I often find myself becoming very "jealous" (for lack of a better word) when AJ shares stories with me. I'm attempting to search within myself to understand these feelings, not only what these exact feelings are, but why they exist at all.
Tonight, AJ shared with me he went to dinner with someone he met at the gym. This same someone was very flirtatous with AJ when they first met. He preceded to tell me that this guy is very nice, intelligent and he enjoyed spending time with him. When I heard this story, I immediately felt this "jealousy"(again for lack of a better word). I unfortunately made my emotions very obvious to AJ, and he in turn got upset with me. This in itself is another issue.
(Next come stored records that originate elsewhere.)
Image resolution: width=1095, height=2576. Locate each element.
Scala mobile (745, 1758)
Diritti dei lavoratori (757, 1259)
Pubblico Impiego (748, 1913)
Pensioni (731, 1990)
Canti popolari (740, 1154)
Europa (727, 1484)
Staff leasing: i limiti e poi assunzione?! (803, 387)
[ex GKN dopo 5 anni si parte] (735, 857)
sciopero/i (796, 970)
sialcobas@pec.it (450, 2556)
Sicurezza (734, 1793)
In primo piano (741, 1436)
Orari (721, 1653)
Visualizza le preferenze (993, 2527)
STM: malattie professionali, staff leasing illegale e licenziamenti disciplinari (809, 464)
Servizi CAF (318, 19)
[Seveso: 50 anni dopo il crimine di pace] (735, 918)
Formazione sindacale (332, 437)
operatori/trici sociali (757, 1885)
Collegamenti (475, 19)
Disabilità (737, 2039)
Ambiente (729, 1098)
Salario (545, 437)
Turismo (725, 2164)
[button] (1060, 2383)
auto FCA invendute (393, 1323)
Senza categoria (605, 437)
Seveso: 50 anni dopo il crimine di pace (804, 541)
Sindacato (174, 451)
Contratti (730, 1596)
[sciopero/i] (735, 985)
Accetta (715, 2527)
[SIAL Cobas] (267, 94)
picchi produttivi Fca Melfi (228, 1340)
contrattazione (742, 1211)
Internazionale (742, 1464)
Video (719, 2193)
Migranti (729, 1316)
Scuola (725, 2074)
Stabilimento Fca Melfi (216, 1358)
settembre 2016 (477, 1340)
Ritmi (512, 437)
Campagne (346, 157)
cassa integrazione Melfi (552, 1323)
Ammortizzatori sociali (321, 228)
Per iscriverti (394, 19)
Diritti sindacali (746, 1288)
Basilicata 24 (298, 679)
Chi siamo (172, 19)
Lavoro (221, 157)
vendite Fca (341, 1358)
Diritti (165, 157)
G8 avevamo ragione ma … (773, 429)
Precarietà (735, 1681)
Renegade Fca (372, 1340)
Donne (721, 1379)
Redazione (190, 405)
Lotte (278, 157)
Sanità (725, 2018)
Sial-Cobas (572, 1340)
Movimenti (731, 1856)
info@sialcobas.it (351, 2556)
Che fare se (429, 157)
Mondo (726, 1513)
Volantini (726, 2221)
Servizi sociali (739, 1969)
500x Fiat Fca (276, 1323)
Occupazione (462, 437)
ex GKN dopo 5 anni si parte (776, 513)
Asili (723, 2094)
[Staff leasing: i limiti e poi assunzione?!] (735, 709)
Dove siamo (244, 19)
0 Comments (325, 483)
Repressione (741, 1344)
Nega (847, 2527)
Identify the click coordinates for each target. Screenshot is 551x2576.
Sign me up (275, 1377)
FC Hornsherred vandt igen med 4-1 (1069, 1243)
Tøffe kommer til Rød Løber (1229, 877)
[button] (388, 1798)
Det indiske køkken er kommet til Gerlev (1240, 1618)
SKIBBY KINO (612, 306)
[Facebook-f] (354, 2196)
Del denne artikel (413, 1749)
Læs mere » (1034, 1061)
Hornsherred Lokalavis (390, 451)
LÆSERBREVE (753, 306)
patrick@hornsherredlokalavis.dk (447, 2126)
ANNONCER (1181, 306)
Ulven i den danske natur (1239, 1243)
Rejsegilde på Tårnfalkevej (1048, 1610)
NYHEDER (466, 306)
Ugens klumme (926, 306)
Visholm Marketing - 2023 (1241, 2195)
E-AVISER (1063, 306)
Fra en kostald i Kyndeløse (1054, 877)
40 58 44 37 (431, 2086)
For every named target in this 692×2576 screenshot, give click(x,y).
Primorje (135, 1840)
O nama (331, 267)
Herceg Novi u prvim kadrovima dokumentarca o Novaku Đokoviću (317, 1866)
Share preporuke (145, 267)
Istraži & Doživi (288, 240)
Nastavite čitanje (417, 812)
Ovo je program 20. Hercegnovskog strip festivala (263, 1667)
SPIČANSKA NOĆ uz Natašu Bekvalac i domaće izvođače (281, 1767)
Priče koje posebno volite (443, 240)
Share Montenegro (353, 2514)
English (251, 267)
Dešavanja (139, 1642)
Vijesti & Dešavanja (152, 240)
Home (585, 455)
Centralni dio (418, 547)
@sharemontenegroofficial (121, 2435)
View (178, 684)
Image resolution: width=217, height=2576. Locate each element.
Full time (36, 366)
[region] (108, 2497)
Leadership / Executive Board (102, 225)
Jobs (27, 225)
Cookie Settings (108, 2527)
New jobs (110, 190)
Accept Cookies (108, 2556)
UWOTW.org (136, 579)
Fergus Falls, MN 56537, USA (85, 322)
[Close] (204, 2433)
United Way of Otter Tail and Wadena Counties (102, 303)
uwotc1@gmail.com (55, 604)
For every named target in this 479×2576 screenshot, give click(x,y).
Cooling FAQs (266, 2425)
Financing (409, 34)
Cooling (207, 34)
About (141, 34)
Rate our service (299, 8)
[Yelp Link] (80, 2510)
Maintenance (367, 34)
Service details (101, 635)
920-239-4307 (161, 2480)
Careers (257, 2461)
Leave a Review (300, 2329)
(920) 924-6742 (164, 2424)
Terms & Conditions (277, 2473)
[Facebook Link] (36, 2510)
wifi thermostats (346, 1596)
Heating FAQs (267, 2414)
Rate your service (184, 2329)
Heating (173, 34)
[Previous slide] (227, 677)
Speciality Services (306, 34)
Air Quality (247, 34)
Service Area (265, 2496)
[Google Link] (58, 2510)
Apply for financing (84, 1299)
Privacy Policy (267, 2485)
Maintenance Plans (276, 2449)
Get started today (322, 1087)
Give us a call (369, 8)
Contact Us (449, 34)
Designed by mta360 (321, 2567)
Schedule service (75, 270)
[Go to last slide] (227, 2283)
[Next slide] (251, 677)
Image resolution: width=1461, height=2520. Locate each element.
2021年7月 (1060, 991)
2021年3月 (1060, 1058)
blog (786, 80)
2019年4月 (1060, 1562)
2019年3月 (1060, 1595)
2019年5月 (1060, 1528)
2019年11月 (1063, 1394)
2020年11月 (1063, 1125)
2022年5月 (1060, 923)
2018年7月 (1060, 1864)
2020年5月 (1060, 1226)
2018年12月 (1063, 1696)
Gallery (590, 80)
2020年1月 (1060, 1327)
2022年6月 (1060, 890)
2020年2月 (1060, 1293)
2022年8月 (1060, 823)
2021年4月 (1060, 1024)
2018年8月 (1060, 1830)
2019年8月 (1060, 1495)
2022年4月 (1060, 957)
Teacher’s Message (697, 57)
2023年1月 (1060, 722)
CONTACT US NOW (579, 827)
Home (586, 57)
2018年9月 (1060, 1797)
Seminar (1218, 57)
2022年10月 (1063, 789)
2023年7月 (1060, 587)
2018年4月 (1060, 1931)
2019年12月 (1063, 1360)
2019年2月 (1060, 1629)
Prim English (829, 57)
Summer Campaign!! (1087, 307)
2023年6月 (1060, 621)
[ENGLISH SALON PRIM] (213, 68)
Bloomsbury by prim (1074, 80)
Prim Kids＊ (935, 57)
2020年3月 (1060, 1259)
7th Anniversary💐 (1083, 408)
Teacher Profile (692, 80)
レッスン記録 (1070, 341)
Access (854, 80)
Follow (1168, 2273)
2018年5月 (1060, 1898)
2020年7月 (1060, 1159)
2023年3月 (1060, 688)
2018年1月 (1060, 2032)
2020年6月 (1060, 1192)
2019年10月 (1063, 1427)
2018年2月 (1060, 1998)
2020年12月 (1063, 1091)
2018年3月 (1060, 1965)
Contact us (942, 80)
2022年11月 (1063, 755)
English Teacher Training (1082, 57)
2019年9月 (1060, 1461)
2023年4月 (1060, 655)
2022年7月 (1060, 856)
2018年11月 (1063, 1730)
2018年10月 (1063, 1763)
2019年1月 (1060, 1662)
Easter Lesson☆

I don't quite understand these emotions or why they occur. I'm not sure if it is due to my own unassurance in myself or if they stem from my general lack of trust for most gay men. In my experience, most gay men are dogs, they have no respect for anyone's relationship and are not afraid to test boundries.
Perhaps these emotions are partly due to way AJ and I began. I equate it to "simmering". AJ, by history, has kept a pot "simmering" in the back while he decides what he wants. This is how we began. Shortly after meeting AJ, he wanted me to meet a "friend" from NC. He failed to tell me that this person had a romantic interest in him. This incident was very uncomfortable for me. In fact, this situation continued for several months. He was showing signs that he wanted to date me, but in the background, there was always this "friend". When exactly AJ was upfront with this other person has never been quite clear, but eventually the pot simmering on the back eye was turned off.
Like I mentioned before, I am not sure how to describe my emotions. The first step, I imagine is trying to understand why I feel the way I do, then perhaps I can understand the emotions, then maybe know how to deal with them.
AJ is the only man I've ever dated, where I felt I could unequivocally trust him. However, I do not know if he would begin the "simmering" again if he thought perhaps our relationship was in trouble.
I really haven't gone into my past experiences or relationships, but I can tell you, that my past has not been a shining jewel. My last relationship, (which lasted way to long) consisted of 2 people who cared for each other, but did not respect each other. Neither one of us was totally honest with the other, which certainly bares harm for a relationship. Most people I encountered while in this situation were not good people. They had absolutely less respect for my relationship than I did, which wasn't much. Of course we all know people or have experience these types of people. Unfortunately my view has been skewed, perhaps in the wrong direction, because the majority of the gay men I've crossed paths with can fit this description.
I've mentioned before that my self esteem is seriously lacking. I think this is an innate characteristic of most gay men, however I do feel the experience I mentioned above has played into this a lot.
Perhaps all these factors play a role in these emotions that I have. Most of all, I'm scared. Scared of being hurt or hurting someone else. Scared that perhaps someone will steal AJ away from me. Maybe there is someone out there AJ will find more "intriguing" than myself. Someone he will put on the back burner and start the "simmering" process. If for any reason, our relationship, as it stands now was to end, and he began seeing someone he made "friends" with while seeing me, I would be crushed and feel like nothing more than a fool.
Perhaps with more exploration, and hopefully discussion of these emotions, I will understand them more fully. AJ is a fantastic person, and I know he will allow me time, and assist me in sorting through this so that I can give him the respect and caring he deserves.
I LOVE YOU AJ - please help me to get this monkey off my back.